Satellite STEM Program Expands Its Reach from Space to Earth

One company plans to use new funding to reach more schools and conduct new kinds of experiments.

A satellite company is taking classroom science, technology, engineering and math (STEM) experiments to new heights, thanks to a boost in capital.

Ardusat empowers students to explore space from their classrooms, learning directly about the universe from small, cube-shaped satellites hovering in low-Earth orbit. A variety of sensors on the satellites can measure phenomena in space or on Earth and then deliver the data to classrooms.

The company launched its satellite-based platform in August, in a handful of schools. In less than six months, the platform was adopted by 44 schools across 12 states, according to a press release. Now, the company is expanding its efforts with $1 million in additional funding from Space Florida, Fresco Capital, Spire and other investors.

According to Ardusat's president, Sunny Washington, the program will use this new funding to reach more schools by offering new kinds of experiments in both K–12 and higher education institutions.

"We're excited about what our platform expansion will mean for student engagement in STEM education, and we're grateful to our investors for realizing this important vision," Washington said in the press release. "In addition to running experiments in space through our satellite program, students will be able to leverage their creativity to a broader range of possibilities, including sending experiments into the atmosphere on high-altitude balloons or attaching sensors to downhill skiers to collect kinetic data."

A video demonstration of the skiing experiment was shared on Ardusat’s website, featuring the company’s director of engineering, Ben Peters.
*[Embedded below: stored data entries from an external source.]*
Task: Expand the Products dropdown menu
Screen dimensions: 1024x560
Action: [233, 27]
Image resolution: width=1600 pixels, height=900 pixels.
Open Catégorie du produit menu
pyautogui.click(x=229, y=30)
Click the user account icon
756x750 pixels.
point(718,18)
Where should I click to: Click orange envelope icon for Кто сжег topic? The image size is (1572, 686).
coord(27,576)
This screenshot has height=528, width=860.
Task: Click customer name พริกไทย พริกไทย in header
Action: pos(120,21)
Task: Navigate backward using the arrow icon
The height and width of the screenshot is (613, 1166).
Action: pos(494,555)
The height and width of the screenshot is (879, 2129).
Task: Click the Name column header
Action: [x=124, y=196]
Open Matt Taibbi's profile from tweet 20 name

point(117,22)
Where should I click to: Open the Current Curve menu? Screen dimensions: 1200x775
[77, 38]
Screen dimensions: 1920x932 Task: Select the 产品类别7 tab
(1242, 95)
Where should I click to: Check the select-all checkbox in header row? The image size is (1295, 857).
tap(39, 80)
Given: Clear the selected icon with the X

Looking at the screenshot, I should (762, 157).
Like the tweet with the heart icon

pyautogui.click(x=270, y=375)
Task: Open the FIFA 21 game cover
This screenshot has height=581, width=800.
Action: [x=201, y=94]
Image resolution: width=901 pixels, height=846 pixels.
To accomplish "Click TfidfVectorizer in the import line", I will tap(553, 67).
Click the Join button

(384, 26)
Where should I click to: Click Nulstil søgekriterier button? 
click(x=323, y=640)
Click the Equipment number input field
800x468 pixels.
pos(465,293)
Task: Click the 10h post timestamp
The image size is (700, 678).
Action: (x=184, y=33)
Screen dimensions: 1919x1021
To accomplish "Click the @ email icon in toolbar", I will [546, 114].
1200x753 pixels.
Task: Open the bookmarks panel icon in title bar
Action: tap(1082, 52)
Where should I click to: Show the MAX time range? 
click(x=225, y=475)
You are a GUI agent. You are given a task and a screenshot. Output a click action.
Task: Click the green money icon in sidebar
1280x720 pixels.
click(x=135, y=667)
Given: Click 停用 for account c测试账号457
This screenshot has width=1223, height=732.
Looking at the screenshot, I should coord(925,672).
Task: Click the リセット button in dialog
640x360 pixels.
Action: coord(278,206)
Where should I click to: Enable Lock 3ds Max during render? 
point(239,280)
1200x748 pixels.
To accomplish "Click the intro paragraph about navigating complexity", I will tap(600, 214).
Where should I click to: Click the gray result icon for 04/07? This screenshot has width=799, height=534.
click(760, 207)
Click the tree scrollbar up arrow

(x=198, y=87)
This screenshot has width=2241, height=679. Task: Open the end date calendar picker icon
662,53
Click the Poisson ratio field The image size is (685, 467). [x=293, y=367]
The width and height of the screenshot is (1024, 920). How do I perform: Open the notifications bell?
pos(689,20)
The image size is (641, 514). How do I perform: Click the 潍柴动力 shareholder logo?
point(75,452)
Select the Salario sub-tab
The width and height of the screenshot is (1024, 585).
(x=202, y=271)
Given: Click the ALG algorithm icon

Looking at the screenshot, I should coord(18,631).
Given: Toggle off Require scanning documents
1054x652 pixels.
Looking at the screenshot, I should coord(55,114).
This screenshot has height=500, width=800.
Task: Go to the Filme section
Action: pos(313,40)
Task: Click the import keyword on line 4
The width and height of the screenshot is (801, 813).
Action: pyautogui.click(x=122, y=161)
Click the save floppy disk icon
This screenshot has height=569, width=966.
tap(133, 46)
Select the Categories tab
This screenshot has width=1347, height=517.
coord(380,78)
Using components found within the cube satellites, Peters created a tracking device that records detailed data on his adventures in the snow.

“With this, I actually have a pretty rich data set, with acceleration and other types of motion data being logged every few milliseconds while I go skiing,” says Peters in the video.

Along with an upcoming expansion, Ardusat plans to launch an "open data repository," allowing students to share the results of their experiments with others.